Text excerpt –
'''
Arevo composite additive manufacturing: the future of AFP?
Its multi-axis, continuous fiber technology eliminates tooling, matches strength of titanium parts at 1/3 the weight and cuts part cost vs. hand layup/autoclave cure by a factor of 5.
CW has covered Arevo Inc.’s (Santa Clara, CA, US) development of 3D printed composites for some time now. It touts the ability to build complex-geometry parts using chopped carbon fiber or, more importantly, continuous fiber-reinforcement and high-performance polymers like Ultem polyetherimide (PEI) and polyetheretherketone (PEEK). But its real innovation is coupling digital technology with a six-axis robotic platform to enable 3D parts with 3D fiber orientation.
“We are able to produce parts that weren’t possible previously,” says Arevo CEO Hemant Bheda. He claims the company’s composite additive manufacturing technology is now the lightest and strongest option to replace metal parts. “Our technology enables manufacturing large, complex parts that are too labor-intensive and costly with traditional composites,” says Bheda. “It also enables structural parts that are not possible with 3D-printed plastics. With fiber, we can construct a part to match the strength of metal, but offer dramatic reductions in weight.” He notes that with continuous carbon fiber reinforcement and high-strength thermoplastic polymers like PEEK, “we are starting with a material that offers five times the strength of titanium but at only one-third of the weight. These thermoplastic composites also offer excellent chemical resistance and toughness for more damage-tolerant structures.”
But why would the composites industry want to use this manufacturing method vs. more conventional processes? “Our technology eliminates tooling, its cost and its production time as well as the manual labor of current processes such as layup and vacuum bagging,” Bheda answers. He claims development is also much shorter and the process is simplified, going straight from CAD file to print, adding, “We can reduce the cost by a factor of five as compared to conventional composites processing,”
Bheda asserts that Arevo’s technology offers benefits not just compared to other composites processing but vs. typical 3D printing as well. “We can often eliminate the need for scaffolding,” he says. Scaffolding is material printed to support features that can't be built above open air, such as overhangs, undercuts and holes. “We have more freedom of direction to construct the part compared to other types of additive manufacturing,” Bheda explains.
Conventional 3D printing builds up parts by depositing material in XY planar layers, making them weak in the z-direction. This weakness is also inherent in conventional composites, which are prone to delamination between layup plies. “Our technology, however, exploits the power of digital engineering,” says Bheda, “allowing design and pre-production software to optimize the part construction, so that z-direction reinforcement can be added to planar material deposition.” He gives an example: “If you want to 3D print a complex-shaped aircraft duct, you can build it up layer by layer and then add traces vertically, circumferentially or locally as needed. Because our technology uses a 6-axis robotic arm, we have a high degree of flexibility in fiber deposition.”
'''
Requests –
1. Answer these questions using the Arevo article:
(a) Which two high-performance polymers does the article name?
(b) By what factor does Bheda say the technology can reduce cost compared with conventional composites processing?
(c) What kinds of features is scaffolding printed to support?
2. Return, unchanged, the lines of the entries starting at the line that contains "Click the Creative" and ending at the line that contains "click(x=39, y=177)", both of those lines included.
The Arevo article and the entries that follow it have nothing to do with each other.

Exercise materials –
'''
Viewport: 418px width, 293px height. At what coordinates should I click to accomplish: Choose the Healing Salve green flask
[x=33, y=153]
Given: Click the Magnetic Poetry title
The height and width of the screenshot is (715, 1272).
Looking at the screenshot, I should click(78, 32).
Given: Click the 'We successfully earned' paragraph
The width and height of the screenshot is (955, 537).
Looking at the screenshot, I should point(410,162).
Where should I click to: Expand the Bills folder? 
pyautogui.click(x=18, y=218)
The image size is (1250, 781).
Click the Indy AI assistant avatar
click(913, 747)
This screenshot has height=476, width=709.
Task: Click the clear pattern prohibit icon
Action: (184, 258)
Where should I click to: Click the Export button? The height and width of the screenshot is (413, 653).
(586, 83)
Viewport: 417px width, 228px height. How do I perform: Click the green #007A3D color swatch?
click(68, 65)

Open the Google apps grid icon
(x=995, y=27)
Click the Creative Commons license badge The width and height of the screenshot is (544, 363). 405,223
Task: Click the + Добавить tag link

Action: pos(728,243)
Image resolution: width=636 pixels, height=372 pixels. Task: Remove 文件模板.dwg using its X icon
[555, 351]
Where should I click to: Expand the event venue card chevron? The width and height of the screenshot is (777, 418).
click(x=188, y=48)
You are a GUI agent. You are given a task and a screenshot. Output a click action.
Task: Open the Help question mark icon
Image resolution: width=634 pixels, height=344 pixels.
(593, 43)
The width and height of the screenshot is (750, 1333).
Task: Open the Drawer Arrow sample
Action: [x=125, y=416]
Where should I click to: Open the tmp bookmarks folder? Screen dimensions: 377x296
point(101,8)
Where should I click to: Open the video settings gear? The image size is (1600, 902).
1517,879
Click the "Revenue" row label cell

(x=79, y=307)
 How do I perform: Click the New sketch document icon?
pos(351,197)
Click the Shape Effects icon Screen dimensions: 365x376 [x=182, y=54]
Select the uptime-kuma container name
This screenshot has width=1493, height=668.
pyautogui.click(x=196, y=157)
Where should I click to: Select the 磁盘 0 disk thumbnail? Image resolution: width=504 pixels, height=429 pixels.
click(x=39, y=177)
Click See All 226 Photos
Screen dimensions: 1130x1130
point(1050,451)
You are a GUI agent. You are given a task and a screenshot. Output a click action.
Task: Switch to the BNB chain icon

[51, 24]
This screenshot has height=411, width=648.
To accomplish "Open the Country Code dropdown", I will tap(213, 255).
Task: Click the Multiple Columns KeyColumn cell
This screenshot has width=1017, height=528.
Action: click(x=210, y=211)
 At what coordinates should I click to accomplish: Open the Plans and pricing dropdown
'''
Problem solutions –
1.
(a) Ultem polyetherimide (PEI) and polyetheretherketone (PEEK).
(b) A factor of five.
(c) Features that can't be built above open air, such as overhangs, undercuts and holes.

2.
Click the Creative Commons license badge The width and height of the screenshot is (544, 363). 405,223
Task: Click the + Добавить tag link

Action: pos(728,243)
Image resolution: width=636 pixels, height=372 pixels. Task: Remove 文件模板.dwg using its X icon
[555, 351]
Where should I click to: Expand the event venue card chevron? The width and height of the screenshot is (777, 418).
click(x=188, y=48)
You are a GUI agent. You are given a task and a screenshot. Output a click action.
Task: Open the Help question mark icon
Image resolution: width=634 pixels, height=344 pixels.
(593, 43)
The width and height of the screenshot is (750, 1333).
Task: Open the Drawer Arrow sample
Action: [x=125, y=416]
Where should I click to: Open the tmp bookmarks folder? Screen dimensions: 377x296
point(101,8)
Where should I click to: Open the video settings gear? The image size is (1600, 902).
1517,879
Click the "Revenue" row label cell

(x=79, y=307)
 How do I perform: Click the New sketch document icon?
pos(351,197)
Click the Shape Effects icon Screen dimensions: 365x376 [x=182, y=54]
Select the uptime-kuma container name
This screenshot has width=1493, height=668.
pyautogui.click(x=196, y=157)
Where should I click to: Select the 磁盘 0 disk thumbnail? Image resolution: width=504 pixels, height=429 pixels.
click(x=39, y=177)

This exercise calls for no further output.